Task details: Could you copy the seasonal demand and seasonal index text word for word, from start to finish?

Text passage:
By - Posted on 07 January 2012 Many products have a seasonal or periodic demand pattern: skis, lawnmowers, bathing suits, and Christmas tree lights are examples. Less obvious are products whose demand varies by the time of day, week, or month. Examples of these might be electric power usage during the day or grocery shopping during the week. Power usage peaks between 4 and 7 p.m., and supermarkets are most busy toward the end of the week or before certain holidays.

A useful indication of the degree of seasonal variation for a product is the seasonal index. This index is an estimate of how much the demand during the season will be above or below the average demand for the product. For example, swimsuit demand might average 100 per month, but in July the average is 175 and in September, 35. The index for July demand would be 1.75 and for September, 0.35. Example: Seasonal Forecasts
The equation for developing seasonal indices is also used to forecast seasonal demand. If a company forecasts average demand for all periods, the seasonal indices can be used to calculate the seasonal forecasts. Changing the equation around we get:
Seasonal demand = (seasonal index)*(deseasonalized demand)

Usage of seasonal Index
1.Calculate the seasonal index from past years(year 1 & 2)
2.Forecast the demand for Year 3 using some quantitative method – moving average/exponential factor
3.Calculate the average demand for year 3 (Total demand in point 2/no of months)
4.Use the seasonal index to find out the demand for each month in year 3 (Amount in point 3* Seasonal index for the month)

Example: A company forecasts an annual demand of 420 units for next year.Calculate the forecast for quarterly sales if the seasonal Index for the first three quarters are 1.28,1.02 & 0.75 respectively.
Ans:
Forecast average quarterly demand =   420/4 = 105 units
seasonal Index for 4th quarter = 4 - (1.28 + 1.02 + 0.75) =0.95

Expected quarter demand = (seasonal index) (forecast quarterly demand)

Data supplied:
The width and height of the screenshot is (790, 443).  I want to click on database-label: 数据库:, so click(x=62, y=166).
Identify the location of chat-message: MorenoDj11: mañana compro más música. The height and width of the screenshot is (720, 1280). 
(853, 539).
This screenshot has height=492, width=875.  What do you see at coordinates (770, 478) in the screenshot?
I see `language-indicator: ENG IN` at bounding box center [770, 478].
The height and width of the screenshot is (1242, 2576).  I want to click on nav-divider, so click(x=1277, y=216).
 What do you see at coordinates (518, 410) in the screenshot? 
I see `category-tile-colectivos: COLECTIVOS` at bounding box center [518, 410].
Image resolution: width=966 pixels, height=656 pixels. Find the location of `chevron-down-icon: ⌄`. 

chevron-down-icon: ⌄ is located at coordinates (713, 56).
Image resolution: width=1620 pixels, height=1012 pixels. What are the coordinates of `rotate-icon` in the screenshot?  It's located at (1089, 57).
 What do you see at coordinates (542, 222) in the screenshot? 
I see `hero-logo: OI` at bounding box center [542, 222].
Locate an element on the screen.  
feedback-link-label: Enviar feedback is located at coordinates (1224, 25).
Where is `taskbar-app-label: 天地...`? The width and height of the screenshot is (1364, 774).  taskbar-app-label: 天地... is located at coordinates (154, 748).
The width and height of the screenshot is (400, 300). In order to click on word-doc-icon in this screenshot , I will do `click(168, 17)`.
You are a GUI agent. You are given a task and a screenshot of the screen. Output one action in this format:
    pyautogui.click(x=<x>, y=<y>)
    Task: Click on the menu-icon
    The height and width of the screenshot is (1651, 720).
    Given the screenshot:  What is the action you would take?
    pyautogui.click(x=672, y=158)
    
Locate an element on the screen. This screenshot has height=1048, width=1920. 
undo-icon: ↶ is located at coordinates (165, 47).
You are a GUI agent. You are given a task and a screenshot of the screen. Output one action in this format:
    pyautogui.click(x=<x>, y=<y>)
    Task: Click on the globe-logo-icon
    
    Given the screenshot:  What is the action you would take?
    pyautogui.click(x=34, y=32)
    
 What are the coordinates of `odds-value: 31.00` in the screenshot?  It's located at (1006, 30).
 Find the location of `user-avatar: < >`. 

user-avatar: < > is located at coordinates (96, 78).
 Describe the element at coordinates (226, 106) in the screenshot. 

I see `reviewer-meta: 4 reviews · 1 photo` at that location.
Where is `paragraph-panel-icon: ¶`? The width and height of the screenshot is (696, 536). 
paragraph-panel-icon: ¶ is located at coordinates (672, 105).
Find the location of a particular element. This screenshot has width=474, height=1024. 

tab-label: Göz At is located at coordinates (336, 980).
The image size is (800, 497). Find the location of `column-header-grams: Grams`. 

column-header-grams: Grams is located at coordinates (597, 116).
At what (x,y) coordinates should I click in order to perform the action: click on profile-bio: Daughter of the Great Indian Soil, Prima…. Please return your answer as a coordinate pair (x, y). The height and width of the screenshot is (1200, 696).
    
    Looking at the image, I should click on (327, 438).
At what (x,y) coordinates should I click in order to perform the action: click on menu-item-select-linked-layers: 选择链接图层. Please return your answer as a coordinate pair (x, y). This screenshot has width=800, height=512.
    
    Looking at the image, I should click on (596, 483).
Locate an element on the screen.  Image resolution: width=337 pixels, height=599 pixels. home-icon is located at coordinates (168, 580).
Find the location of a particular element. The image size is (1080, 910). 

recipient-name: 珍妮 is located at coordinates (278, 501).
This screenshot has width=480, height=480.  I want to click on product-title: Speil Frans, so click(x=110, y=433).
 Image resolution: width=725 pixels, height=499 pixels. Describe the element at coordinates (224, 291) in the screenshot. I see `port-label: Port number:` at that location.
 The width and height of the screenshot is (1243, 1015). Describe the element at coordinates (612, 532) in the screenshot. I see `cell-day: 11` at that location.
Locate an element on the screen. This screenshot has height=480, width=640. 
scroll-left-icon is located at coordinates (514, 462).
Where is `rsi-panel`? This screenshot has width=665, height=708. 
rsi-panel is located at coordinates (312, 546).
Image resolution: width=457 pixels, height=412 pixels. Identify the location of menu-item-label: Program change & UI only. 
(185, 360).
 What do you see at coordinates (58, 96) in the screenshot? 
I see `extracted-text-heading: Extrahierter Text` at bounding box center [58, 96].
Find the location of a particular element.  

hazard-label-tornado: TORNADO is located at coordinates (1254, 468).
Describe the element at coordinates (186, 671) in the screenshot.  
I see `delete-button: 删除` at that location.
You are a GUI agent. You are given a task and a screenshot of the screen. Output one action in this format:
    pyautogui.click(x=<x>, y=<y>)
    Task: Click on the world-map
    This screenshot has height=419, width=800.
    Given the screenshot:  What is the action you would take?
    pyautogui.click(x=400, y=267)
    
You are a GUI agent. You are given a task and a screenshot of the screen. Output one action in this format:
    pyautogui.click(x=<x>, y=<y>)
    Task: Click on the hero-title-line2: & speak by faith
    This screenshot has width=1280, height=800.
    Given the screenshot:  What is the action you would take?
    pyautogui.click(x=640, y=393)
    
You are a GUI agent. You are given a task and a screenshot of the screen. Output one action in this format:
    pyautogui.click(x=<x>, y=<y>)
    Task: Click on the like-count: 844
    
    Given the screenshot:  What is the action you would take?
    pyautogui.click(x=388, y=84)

Answer box:
By - Posted on 07 January 2012 Many products have a seasonal or periodic demand pattern: skis, lawnmowers, bathing suits, and Christmas tree lights are examples. Less obvious are products whose demand varies by the time of day, week, or month. Examples of these might be electric power usage during the day or grocery shopping during the week. Power usage peaks between 4 and 7 p.m., and supermarkets are most busy toward the end of the week or before certain holidays.

A useful indication of the degree of seasonal variation for a product is the seasonal index. This index is an estimate of how much the demand during the season will be above or below the average demand for the product. For example, swimsuit demand might average 100 per month, but in July the average is 175 and in September, 35. The index for July demand would be 1.75 and for September, 0.35. Example: Seasonal Forecasts
The equation for developing seasonal indices is also used to forecast seasonal demand. If a company forecasts average demand for all periods, the seasonal indices can be used to calculate the seasonal forecasts. Changing the equation around we get:
Seasonal demand = (seasonal index)*(deseasonalized demand)

Usage of seasonal Index
1.Calculate the seasonal index from past years(year 1 & 2)
2.Forecast the demand for Year 3 using some quantitative method – moving average/exponential factor
3.Calculate the average demand for year 3 (Total demand in point 2/no of months)
4.Use the seasonal index to find out the demand for each month in year 3 (Amount in point 3* Seasonal index for the month)

Example: A company forecasts an annual demand of 420 units for next year.Calculate the forecast for quarterly sales if the seasonal Index for the first three quarters are 1.28,1.02 & 0.75 respectively.
Ans:
Forecast average quarterly demand =   420/4 = 105 units
seasonal Index for 4th quarter = 4 - (1.28 + 1.02 + 0.75) =0.95

Expected quarter demand = (seasonal index) (forecast quarterly demand)